— begin DOCUMENT SEGMENT —

In January 1961 Angolans in the region of Baixa de Cassanje, in Malanje, boycotted working on the cotton fields of Portuguese, British and German owned COTONANG. They demanded fair wages and better working conditions. The Portuguese military responded to this "rebellion" by bombing villages in the region (allegedly using napalm) killing several thousand Angolans.
Several Angolan nationalist organisations had set up training camps and attracted external military aid. So in the summer of 1961, the Unão das Populações de Angola (UPA), which had strong support among the Bakongo and some rural Mbundu, formed a force of about 5,000 untrained and poorly armed troops. MPLA guerrillas, members of the Exército Popular de Libertação de Angola (EPLA), went to Morocco and Tunisia to train with Algerian forces (which was then fighting for their own national independence).
Soon they had carved out control of some of the country creating what the Portugeuse called Zona Sublevada do Norte (the Rebel Zone of the North). Early on the morning of 4 February 1961, several hundred Africans armed with knives and clubs attacked the principal political prison in Luanda. None of the prisoners were freed, yet forty of the MPLA men died and a vicious cycle commenced. Seven Portuguese police had been killed and following the funerals of the policemen, whites shot dead a number of African bystanders.
Militant Angolans attacked a second prison on 10 February 1961. The Portuguese reaction was brutal. The colonial forces responded by raining napalm and defoliants in a 'scorched earth' assault on 'nationalist' villages. The human cost was enormous: up to 50,000 Africans died, and about 10 percent of Angola's African population fled to Zaire.

— end DOCUMENT SEGMENT —
— begin EXTRACTED INFORMATION —

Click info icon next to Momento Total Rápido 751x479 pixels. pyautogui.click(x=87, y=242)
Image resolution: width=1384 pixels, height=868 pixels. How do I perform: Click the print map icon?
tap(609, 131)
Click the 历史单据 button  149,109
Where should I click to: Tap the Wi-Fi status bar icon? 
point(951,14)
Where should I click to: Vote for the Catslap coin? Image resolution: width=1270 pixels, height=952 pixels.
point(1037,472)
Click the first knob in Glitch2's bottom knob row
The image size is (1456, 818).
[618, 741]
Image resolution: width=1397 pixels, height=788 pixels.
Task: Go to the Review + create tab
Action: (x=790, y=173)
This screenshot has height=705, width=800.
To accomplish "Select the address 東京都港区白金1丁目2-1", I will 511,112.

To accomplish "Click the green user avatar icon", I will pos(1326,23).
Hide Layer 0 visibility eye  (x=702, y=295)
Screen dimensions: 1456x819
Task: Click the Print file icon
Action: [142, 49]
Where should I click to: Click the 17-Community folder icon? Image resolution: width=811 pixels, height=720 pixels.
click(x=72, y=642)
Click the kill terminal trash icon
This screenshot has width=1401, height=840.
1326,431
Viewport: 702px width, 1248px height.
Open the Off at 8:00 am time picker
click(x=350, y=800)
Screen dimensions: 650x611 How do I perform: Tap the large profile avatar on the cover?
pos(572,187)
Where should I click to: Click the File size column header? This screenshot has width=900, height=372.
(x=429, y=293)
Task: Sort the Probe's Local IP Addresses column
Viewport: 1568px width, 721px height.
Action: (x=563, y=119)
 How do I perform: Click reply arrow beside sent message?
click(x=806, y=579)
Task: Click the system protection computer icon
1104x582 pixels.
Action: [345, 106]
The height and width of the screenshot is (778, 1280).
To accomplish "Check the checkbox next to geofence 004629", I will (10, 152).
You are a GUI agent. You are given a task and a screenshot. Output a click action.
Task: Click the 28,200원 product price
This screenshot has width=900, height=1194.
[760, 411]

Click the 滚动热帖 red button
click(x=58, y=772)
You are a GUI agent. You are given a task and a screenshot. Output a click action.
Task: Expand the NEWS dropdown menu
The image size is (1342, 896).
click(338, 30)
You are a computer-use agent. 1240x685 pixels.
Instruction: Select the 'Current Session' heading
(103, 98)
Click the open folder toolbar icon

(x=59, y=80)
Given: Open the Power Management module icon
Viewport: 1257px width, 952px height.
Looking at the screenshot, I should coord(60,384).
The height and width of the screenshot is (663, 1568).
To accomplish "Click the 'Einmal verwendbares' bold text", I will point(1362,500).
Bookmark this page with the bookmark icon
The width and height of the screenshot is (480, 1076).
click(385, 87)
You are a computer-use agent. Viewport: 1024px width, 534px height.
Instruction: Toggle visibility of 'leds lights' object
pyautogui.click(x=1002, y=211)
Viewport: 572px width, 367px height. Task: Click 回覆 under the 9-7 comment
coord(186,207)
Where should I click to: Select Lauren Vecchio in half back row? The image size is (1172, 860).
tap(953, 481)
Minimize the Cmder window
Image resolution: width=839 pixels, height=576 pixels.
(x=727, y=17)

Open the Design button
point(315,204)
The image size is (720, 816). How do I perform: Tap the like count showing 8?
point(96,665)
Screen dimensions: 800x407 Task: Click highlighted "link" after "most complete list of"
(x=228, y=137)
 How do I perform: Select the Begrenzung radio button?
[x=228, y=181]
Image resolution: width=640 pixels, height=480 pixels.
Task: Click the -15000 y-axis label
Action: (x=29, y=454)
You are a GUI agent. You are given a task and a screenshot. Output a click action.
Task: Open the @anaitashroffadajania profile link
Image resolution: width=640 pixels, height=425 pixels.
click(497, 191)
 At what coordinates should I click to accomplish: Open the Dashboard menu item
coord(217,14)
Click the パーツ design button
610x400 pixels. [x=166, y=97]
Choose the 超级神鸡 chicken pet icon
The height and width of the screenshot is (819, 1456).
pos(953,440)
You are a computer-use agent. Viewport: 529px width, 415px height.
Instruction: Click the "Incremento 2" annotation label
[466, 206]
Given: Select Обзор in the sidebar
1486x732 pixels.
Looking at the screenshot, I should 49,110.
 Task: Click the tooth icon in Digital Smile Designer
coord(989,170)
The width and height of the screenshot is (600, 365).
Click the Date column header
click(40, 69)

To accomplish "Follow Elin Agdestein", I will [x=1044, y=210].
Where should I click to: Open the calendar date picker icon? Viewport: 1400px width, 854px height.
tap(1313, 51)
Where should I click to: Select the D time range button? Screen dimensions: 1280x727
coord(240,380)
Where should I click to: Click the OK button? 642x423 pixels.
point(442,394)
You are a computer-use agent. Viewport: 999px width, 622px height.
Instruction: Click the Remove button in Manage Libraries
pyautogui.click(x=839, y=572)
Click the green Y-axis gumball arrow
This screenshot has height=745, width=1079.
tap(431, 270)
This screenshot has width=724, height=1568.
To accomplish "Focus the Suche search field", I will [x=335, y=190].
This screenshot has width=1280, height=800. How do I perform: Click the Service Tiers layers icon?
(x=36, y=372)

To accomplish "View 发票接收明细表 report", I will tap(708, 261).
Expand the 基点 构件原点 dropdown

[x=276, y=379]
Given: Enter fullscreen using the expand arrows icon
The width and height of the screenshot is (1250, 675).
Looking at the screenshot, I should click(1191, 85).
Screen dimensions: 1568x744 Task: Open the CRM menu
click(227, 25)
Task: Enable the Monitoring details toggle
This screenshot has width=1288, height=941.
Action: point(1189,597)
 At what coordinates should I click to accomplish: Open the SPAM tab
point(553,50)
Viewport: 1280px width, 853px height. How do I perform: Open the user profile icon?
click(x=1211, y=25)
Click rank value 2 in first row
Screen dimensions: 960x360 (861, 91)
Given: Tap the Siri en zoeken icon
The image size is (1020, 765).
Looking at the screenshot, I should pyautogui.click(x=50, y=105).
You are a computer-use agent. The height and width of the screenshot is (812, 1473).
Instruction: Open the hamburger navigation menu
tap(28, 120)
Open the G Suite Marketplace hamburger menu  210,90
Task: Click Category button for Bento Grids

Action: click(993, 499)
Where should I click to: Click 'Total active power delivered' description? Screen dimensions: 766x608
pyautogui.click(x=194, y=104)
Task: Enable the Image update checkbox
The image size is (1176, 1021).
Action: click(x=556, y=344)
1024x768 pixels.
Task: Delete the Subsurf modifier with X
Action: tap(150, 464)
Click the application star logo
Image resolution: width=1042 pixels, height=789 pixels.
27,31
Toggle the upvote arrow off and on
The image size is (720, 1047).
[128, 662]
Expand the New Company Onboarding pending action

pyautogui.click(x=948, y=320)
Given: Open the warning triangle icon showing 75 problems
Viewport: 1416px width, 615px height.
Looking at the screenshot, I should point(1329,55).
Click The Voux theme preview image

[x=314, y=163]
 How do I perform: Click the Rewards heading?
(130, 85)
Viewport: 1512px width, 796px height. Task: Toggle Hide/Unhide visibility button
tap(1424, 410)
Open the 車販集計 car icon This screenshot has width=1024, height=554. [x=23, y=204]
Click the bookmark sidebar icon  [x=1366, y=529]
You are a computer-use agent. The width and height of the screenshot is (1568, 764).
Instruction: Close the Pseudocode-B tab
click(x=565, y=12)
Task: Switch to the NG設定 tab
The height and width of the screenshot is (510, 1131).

— end EXTRACTED INFORMATION —

● **YOUR TASKS**
1: Answer these questions about the passage on the 1961 Angolan uprisings, one per line:
(a) What did the Angolans who boycotted the COTONANG cotton fields demand?
(b) About how many troops did the UPA form in the summer of 1961?
(c) On what date did militant Angolans attack a second prison?
2: In the passage on the 1961 Angolan uprisings, why did MPLA guerrillas go to Morocco and Tunisia? Answer in one to three sentences.
3: Can you write the next part of the passage on the 1961 Angolan uprisings, picking up after its final sentence?

● **RESULTS FOR EACH TASK**
1:
(a) Fair wages and better working conditions.
(b) About 5,000.
(c) 10 February 1961.

2: MPLA guerrillas, members of the EPLA, went to Morocco and Tunisia to train with Algerian forces. Those forces were then fighting for their own national independence.

3:
Within a month, an insurrection broke out across a wide swathe of northern Angola. The UPA took advantage of the uprising and with its force of 5,000 took farms, government outposts, and trading centers. They killed everyone they encountered, whites, mestiços and blacks, particularly farm labouring Ovimbundu. Commenting on the insurrection, the UPA leader Holden Álvaro Roberto said, "This time the slaves did not cower. They massacred everything."
A month later, on 25 April 1961, Roberto, who had been inspired to begin his political career after witnessing Portuguese officials abusing an old man, shook the hand of John F. Kennedy, President of the United States of America. The U.S. government began aiding the UPA. In June 1961, the UPA formally established an armed wing, the Exército de Libertação de Angola (ELNA).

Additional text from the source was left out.